Interface element entries:
※ ※ ※

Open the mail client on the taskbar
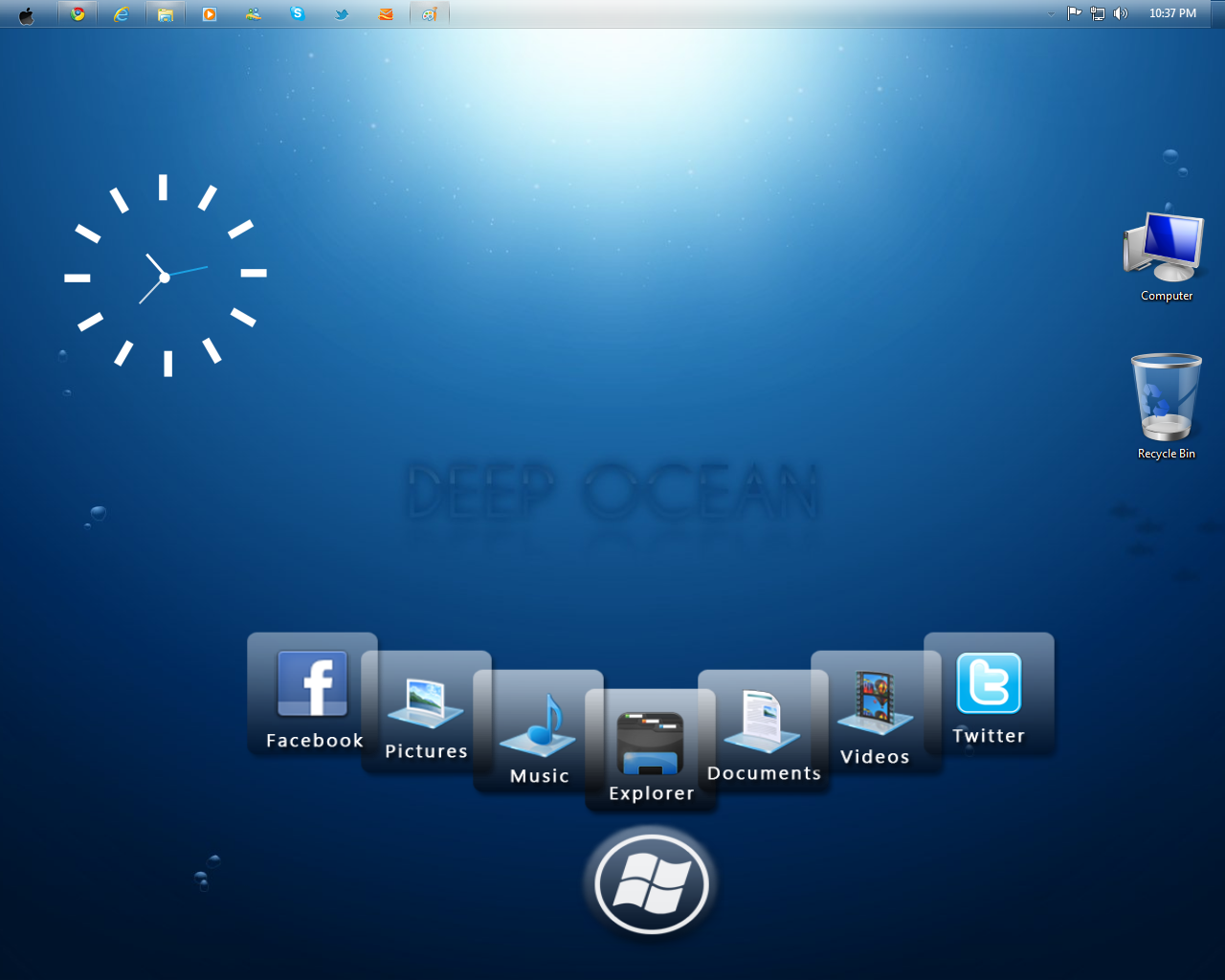Image resolution: width=1225 pixels, height=980 pixels. coord(386,12)
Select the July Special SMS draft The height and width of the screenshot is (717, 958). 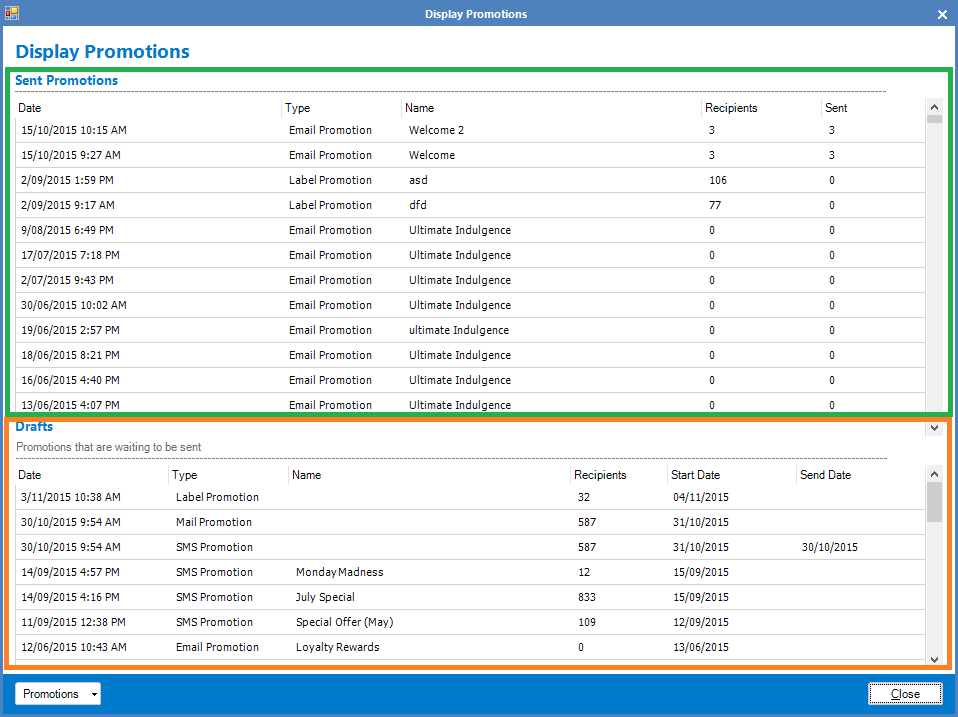point(325,597)
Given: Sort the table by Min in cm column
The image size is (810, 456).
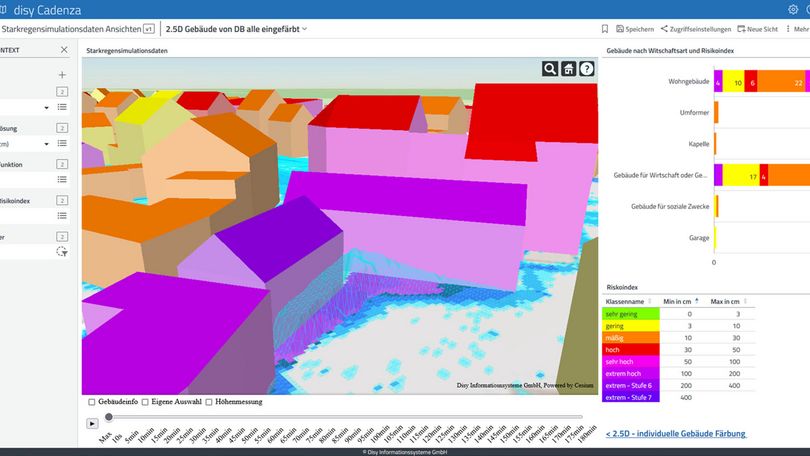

※ ※ ※

PROBLEM: Put each line of the entries, from the line containing "Given: Sort the table by Min in cm column" through the end of the entries, into a JSON list of strings, one string per line, skipping blank lines. Leave the pictures out.

TASK RESPONSE:
[
  "Given: Sort the table by Min in cm column",
  "The image size is (810, 456)."
]